Tokyopop Manga Magazine Not Dead Yet

Princess Ai: Rumors From the Other Side

I’m running out of headlines to express my surprise whenever another issue of Tokyopop’s Manga magazine shows up. What’s not surprising, though, is that it’s even slimmer than the previous issue, with only 48 pages this time. It’s cover-dated Spring 2008 and has only three paid ad pages.

One of which is for the New York Comic Con, which starts in three days, so this release date is cutting it a little close, hmm? But I expect that they’re going to be giving away copies of this issue at their booth at the show. The other two pages are for four Funimation DVD sets corresponding to series they publish, shoved in at the very back.

Princess Ai is the cover feature. I’ve completely given up on paying attention to any project involving that character since finding out that the “creator”, “DJ Milky”, is really CEO & CCO Stuart Levy. That fact is nowhere identified in this book, by the way, which I would think would be a key fact for a journalist to reveal to avoid conflict of interest concerns, but I suspect I take the term “magazine” more seriously than the publisher does.

The first article, on the history of Lolita fashion, begins as follows:

In 1955, Russian author Vladimir Nabokov wrote a novel in English about a man obsessed with a twelve-year-old girl. … Thanks to Nabokov, “Lolita” is used now to describe any sexually desirable or promiscuous young girl — an innocent who is not quite uncorrupted or uncorruptable.

Princess Ai: Rumors From the Other Side

It quickly moves away from this subject, but what’s the target age group for this free giveaway again?

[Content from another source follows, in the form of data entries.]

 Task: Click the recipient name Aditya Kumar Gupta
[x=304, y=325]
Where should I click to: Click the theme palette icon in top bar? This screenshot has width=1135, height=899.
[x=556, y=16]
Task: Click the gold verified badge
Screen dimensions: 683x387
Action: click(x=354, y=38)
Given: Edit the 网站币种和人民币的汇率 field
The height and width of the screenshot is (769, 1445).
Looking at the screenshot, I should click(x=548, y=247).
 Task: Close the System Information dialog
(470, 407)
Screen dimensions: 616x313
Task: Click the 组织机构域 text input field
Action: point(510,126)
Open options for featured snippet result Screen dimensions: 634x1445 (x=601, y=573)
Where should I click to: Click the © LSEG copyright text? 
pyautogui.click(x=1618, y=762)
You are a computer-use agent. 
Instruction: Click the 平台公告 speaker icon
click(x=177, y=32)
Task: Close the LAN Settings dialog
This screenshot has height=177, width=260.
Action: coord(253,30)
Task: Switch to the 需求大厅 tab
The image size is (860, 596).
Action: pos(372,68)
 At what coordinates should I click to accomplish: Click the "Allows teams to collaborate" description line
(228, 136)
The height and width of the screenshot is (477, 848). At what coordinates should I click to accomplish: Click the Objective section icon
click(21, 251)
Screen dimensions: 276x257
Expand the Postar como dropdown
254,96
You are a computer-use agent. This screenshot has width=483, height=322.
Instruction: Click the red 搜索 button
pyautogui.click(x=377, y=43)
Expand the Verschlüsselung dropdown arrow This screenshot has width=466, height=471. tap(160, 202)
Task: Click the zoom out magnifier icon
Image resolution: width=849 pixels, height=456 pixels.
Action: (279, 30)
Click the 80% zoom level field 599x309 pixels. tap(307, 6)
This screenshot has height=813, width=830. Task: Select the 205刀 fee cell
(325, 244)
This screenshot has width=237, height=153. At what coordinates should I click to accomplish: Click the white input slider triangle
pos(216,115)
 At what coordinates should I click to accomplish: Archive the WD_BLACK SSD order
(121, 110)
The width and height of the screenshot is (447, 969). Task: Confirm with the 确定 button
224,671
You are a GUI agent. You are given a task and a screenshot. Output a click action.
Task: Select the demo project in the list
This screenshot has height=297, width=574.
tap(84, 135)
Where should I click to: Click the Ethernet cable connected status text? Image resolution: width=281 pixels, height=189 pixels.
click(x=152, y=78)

Then come three light novel excerpts, given very little context, and then the cover feature starts: page reprints from the book Princess Ai: Rumors From the Other Side, which came out last month. It’s a collection of stories by other creators based on the Weekly World News tabloid. The article ends “it’s just one piece of the ever-growing Princess Ai franchise.” And that’s supposed to be enticing to readers?

The rest of the magazine is solicitation material for other titles and an excerpt from J-Pop Idol, the “first printed edition anywhere in the world” of a “mobile phone manga”. The notes keep quoting “the editor” without ever identifying him/her. Weird.

But then, so is the whole project these days. I shouldn’t be so harsh on it, really — I’m just left confused by what this was promised to be and what it wound up as. For comparison, Viz has its for-sale anthologies to promote its titles. Few American publishers do anything similar. I guess it’s admirable that this is still coming out.